Until she found herself in the same class, Diplomacy and Chapalii Culture, and he had honored her with his laughter again. "You speak Chapalii so well," he said. Withdrawn, uncomfortable with most people, she was flattered when he asked her to be in his study group. Later, somehow, he discovered she was the heir to the admired Soerensen, freedom fighter, duke in the Empire, champion of Earth and the League. That summer he asked her to marry him.

"No," she said. She woke up, shivering.

Night. Late. Without thinking, her eyes focused on a formation of stars. She recognized the constellation. In Jeds, the Horseman rose high in the sky, sword leading. Here he hugged the hills, and by the angle of his sword she knew she was very far north, a thousand times farther north than she could possibly walk. She knew the map of the Jedan continent. Its northern mass was taken up by vast plains, broad as Siberia. She might as well attempt to walk from Mongolia to Venice. And she did not know whether winter was ending or just coming on. Oh God, she thought, don't let me be there: I can't be there.

When she slept again she dreamed that her bones lay, white, laced with the flowering vines of spring, on a golden, infinite hillside.

The rising sun woke her. Her left hand ached, the cloth of her cloak clutched in its fist. Shaking with cold, she pried it open with her other hand, and rose and drank and looked around. There was no trail. No sign that anyone had passed here, nothing, no life at all, except her. But south was surely that way, south to Jeds. She had a duty to Charles. However she had failed him before, she could not fail him now.
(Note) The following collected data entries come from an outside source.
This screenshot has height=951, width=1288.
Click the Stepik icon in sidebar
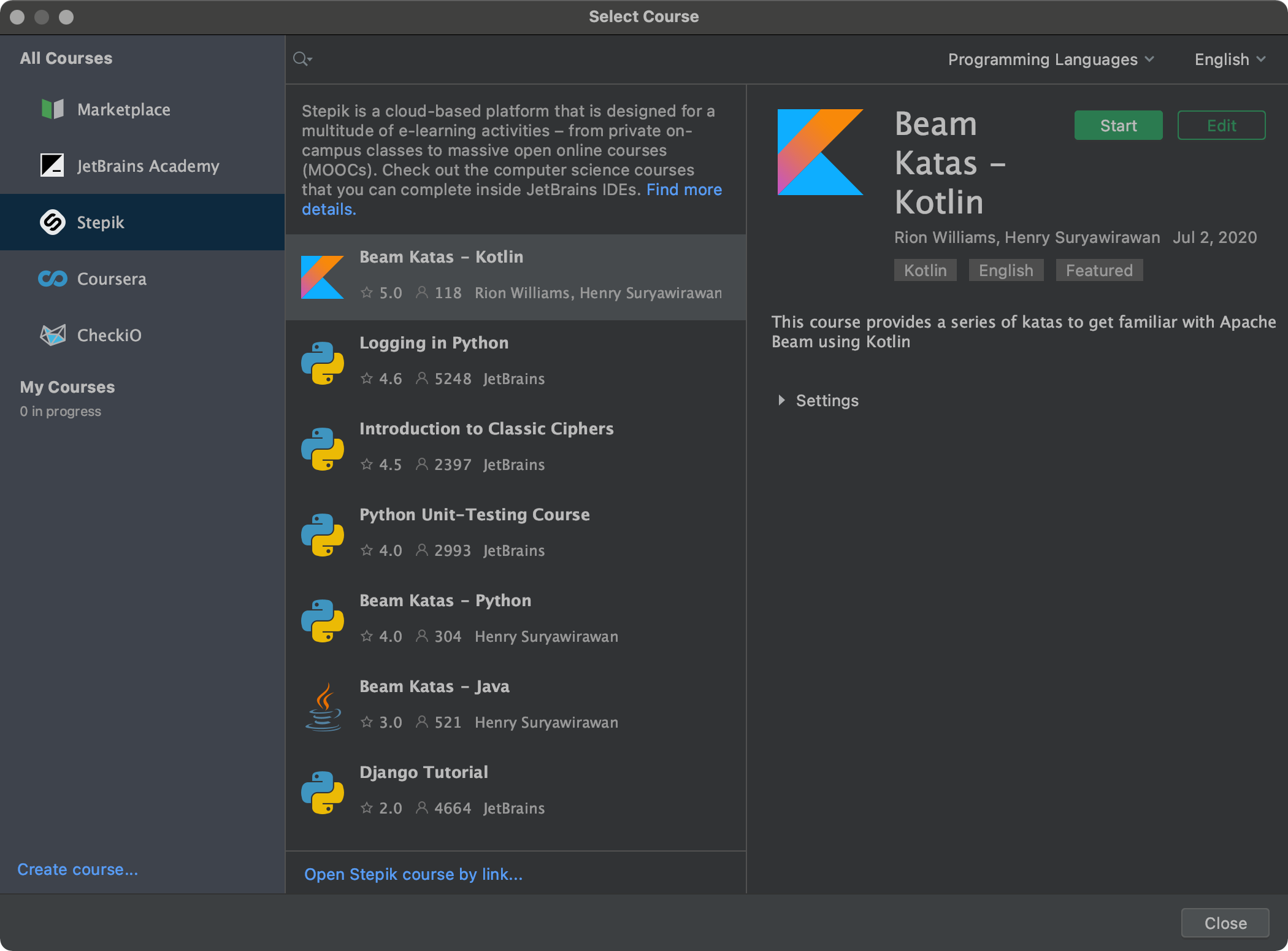click(52, 222)
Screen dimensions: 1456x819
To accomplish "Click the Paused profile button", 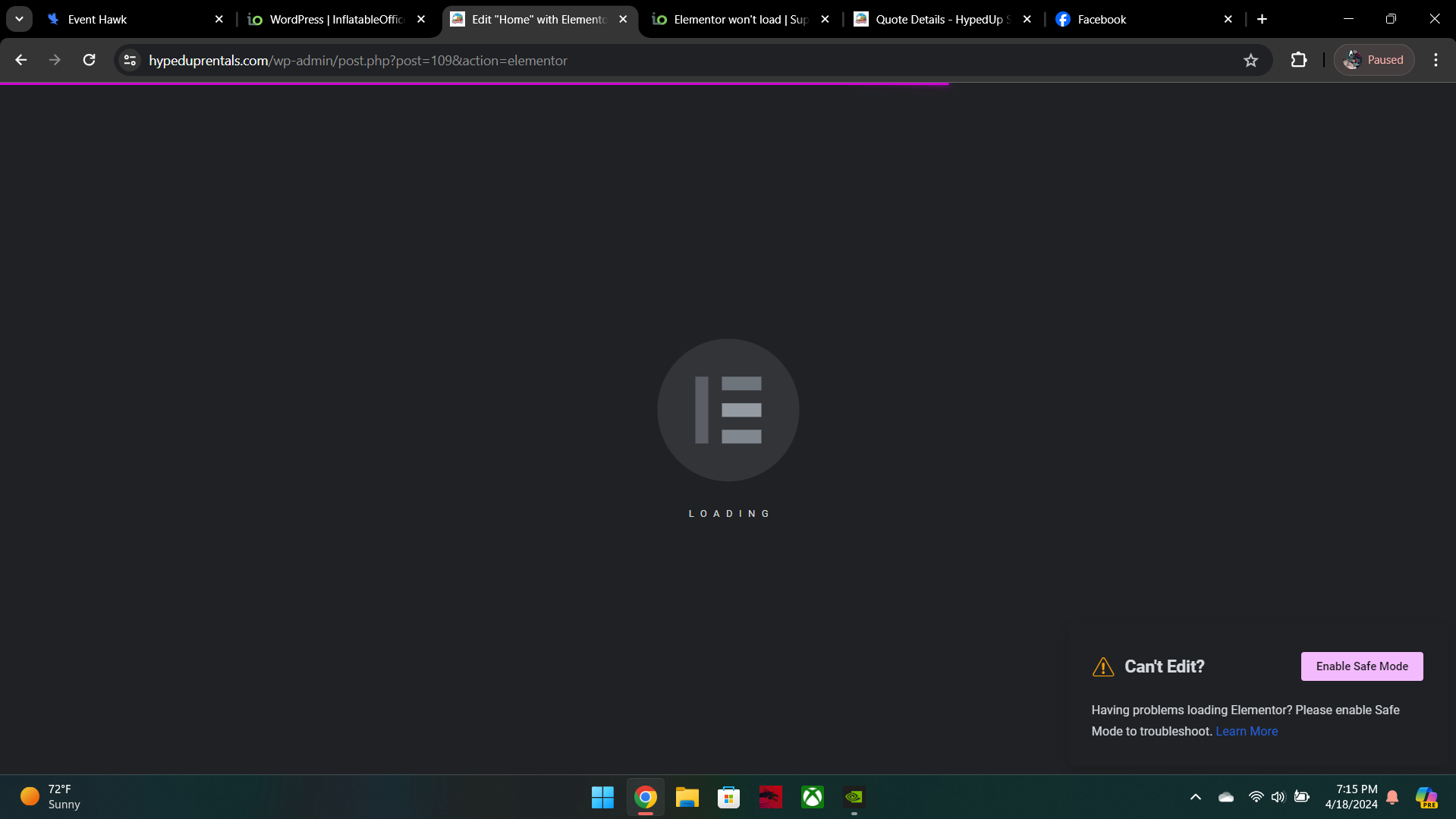I will coord(1373,60).
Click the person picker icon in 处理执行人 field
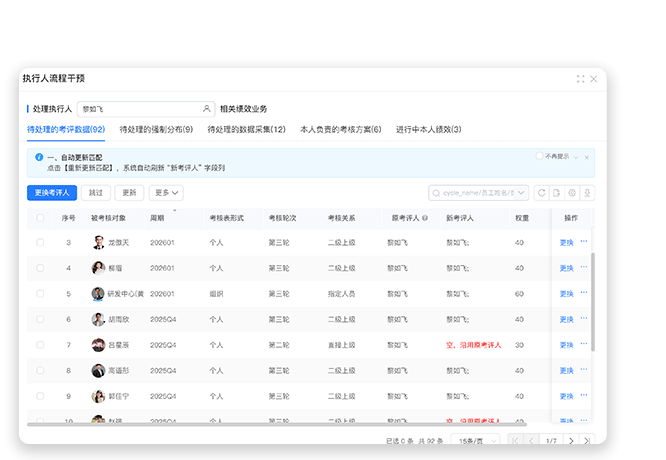 pyautogui.click(x=206, y=108)
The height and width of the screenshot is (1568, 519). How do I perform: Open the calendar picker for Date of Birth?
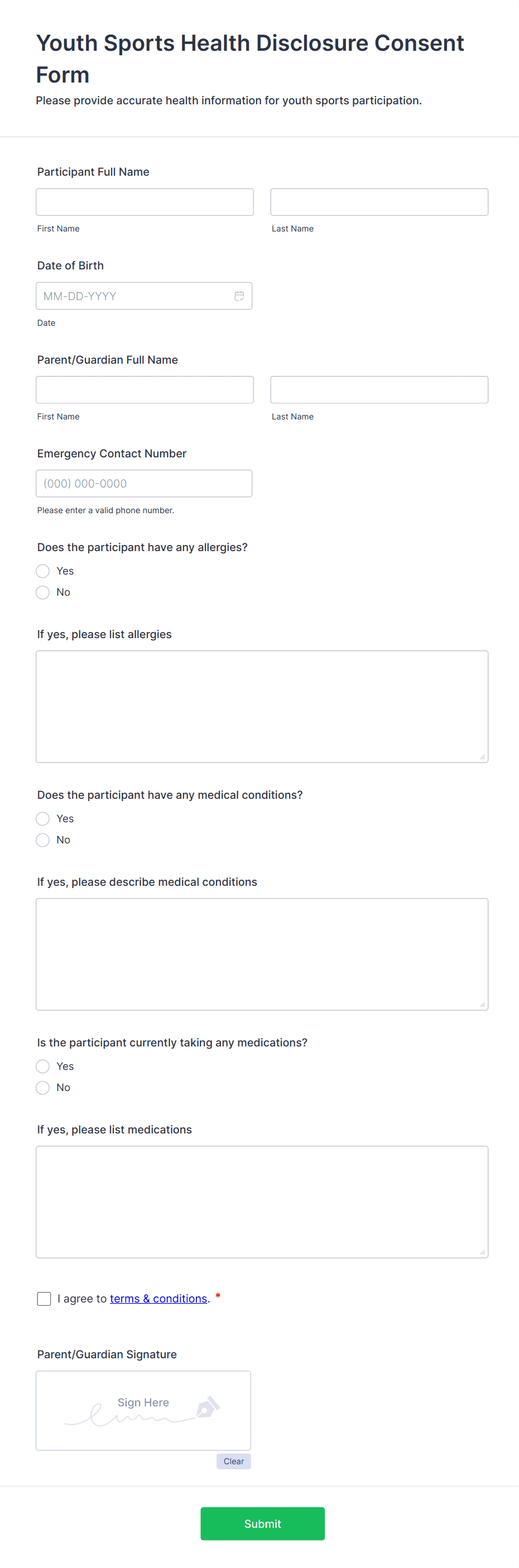click(x=239, y=296)
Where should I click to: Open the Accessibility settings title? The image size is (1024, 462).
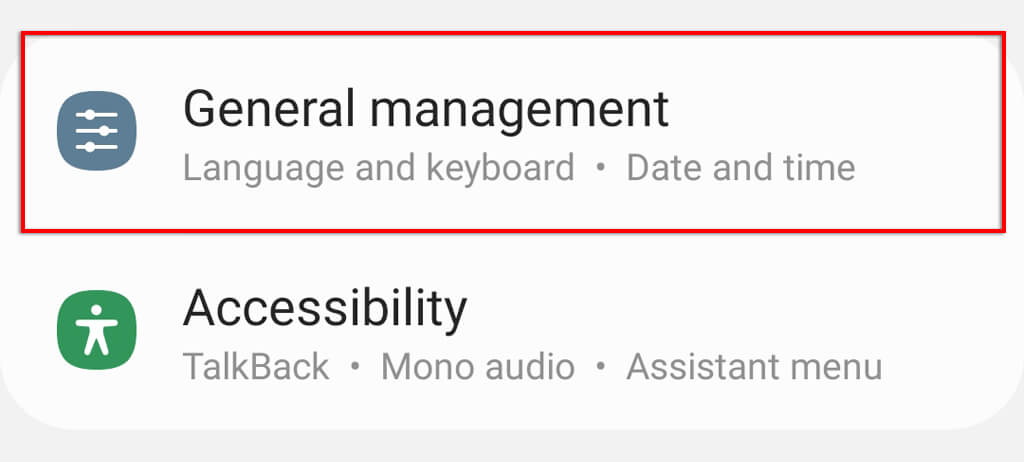click(x=325, y=309)
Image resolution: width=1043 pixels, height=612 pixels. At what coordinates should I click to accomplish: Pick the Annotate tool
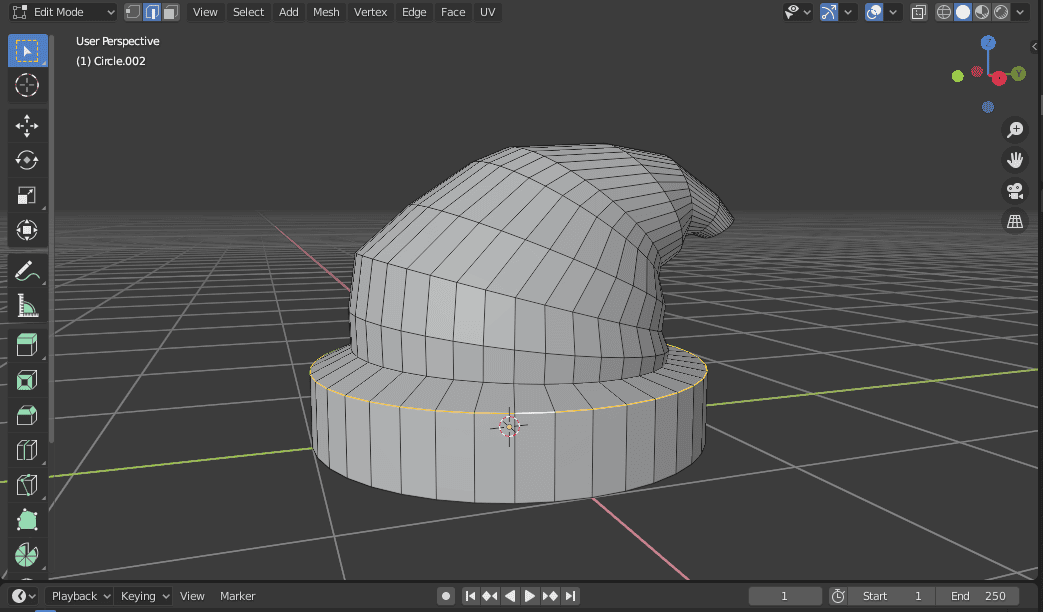(27, 270)
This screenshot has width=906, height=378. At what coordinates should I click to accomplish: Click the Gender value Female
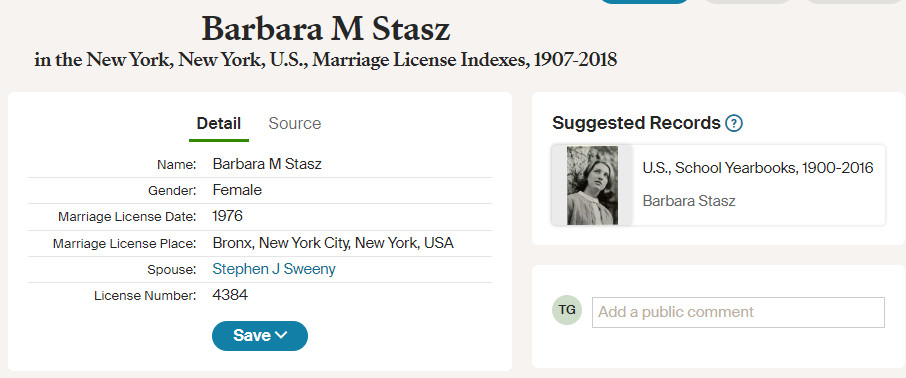(x=237, y=190)
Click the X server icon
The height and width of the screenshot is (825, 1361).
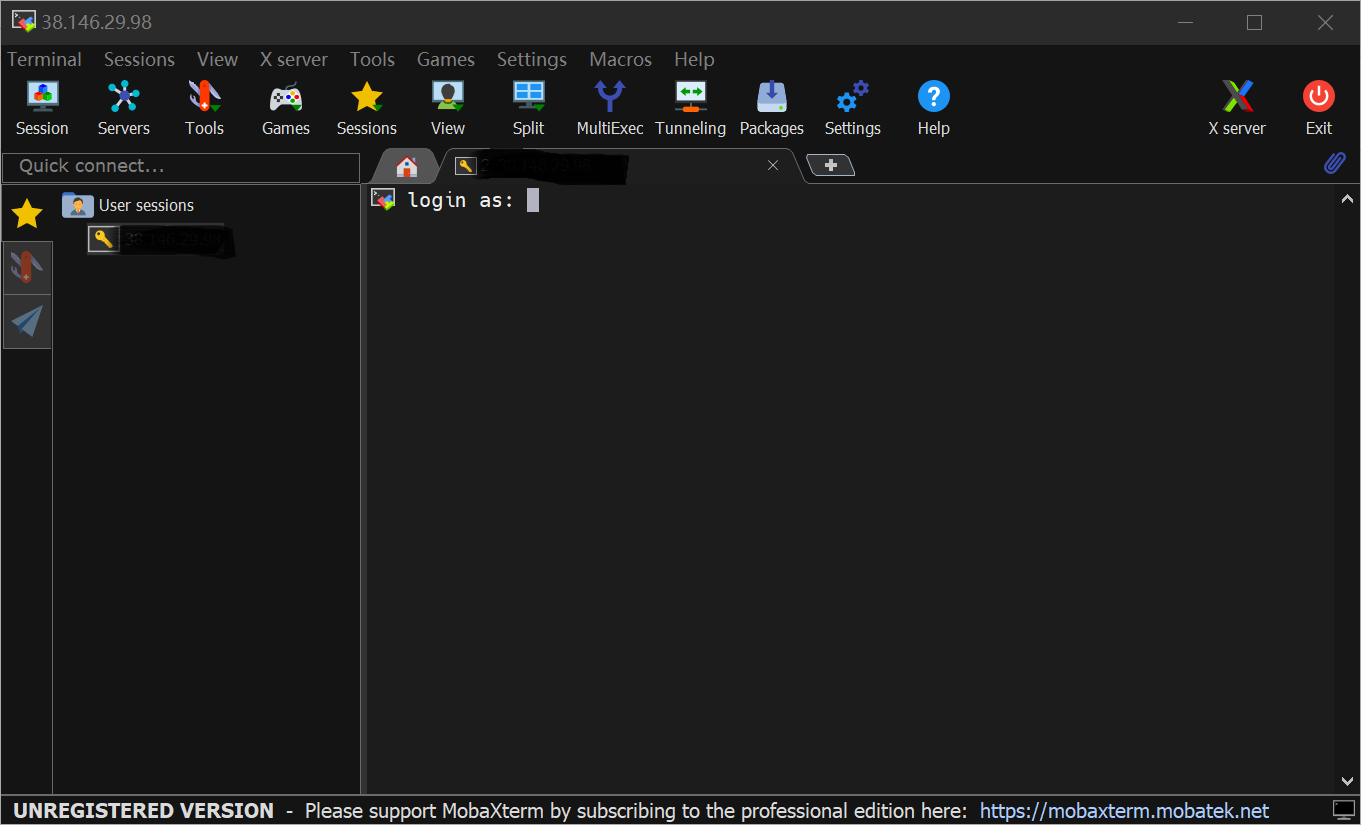[x=1236, y=108]
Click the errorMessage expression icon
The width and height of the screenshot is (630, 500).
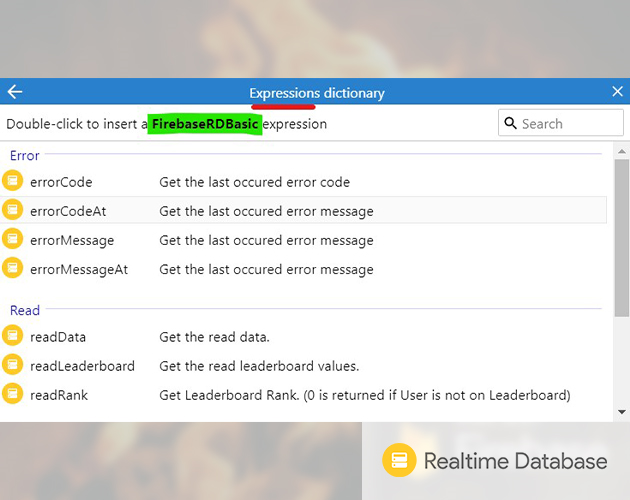12,239
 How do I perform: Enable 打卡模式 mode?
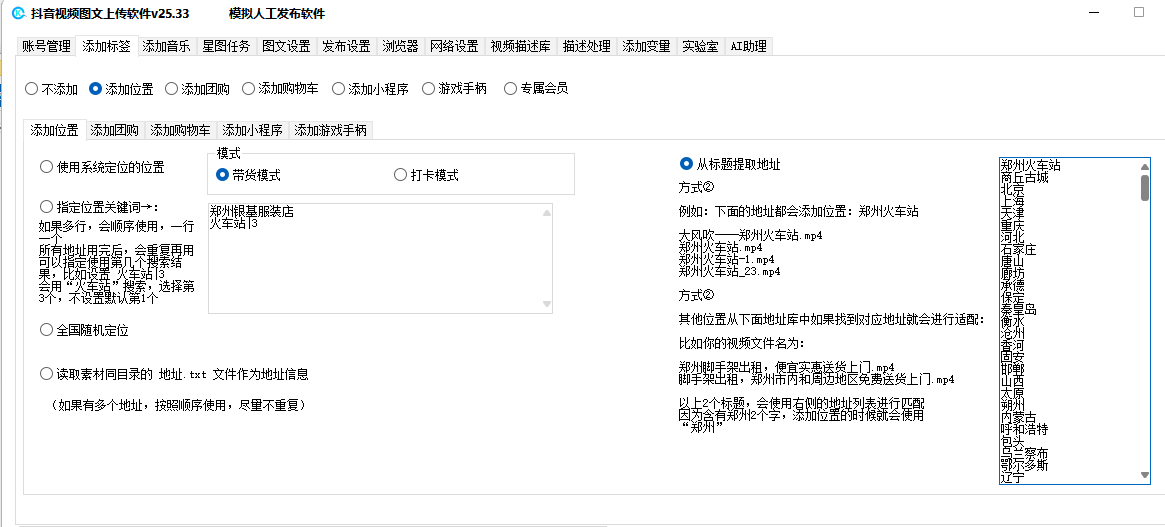tap(401, 175)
Strangely, the walking seemed easier, but she was very light-headed. Her eyesight grew unclear at intervals. When she picked up her feet, they seemed to fall from a great distance before they struck the ground. The sun rose high and cold above her.

Rounding the steep end of a small rise, she saw before her trampled grass, scattered ashes, and one long thin strip of worn leather. She was in the middle of it before she realized it was an abandoned camp. Her knees collapsed under her and she sat. She covered her face with her hands, not knowing whether to laugh or to cry. It was recent, yes, alien and primitive, and there was a trail leading away, a trail she could follow.

She set off immediately. Ran sometimes, thinking she had seen something, stumbling, falling once into a freezing hard layer of snow, walked again, catching her breath and rubbing her cold cheeks with her bare hands. But as midday passed into afternoon, the grass thickened and lengthened, the hills ended abruptly, and the trail disappeared.

She stood silent on the edge of a vast plain. At first she merely stared. Nothing but grass, and grass and sky met in a thin line far in the distance, surrounding her, enclosing her in their vast monotony.

The wind scoured patterns in the greening grass. A single patch of flowers mottled a blazing scarlet through the high stems. A body could lie a hundred years in such space and never be found. In a hundred years her brother would be dead.

Her throat felt constricted. Tears rose, filling her eyes. But this was not the time to cry-think, think. She coughed several times, eyes shut. That, perhaps, was why she did not notice his approach.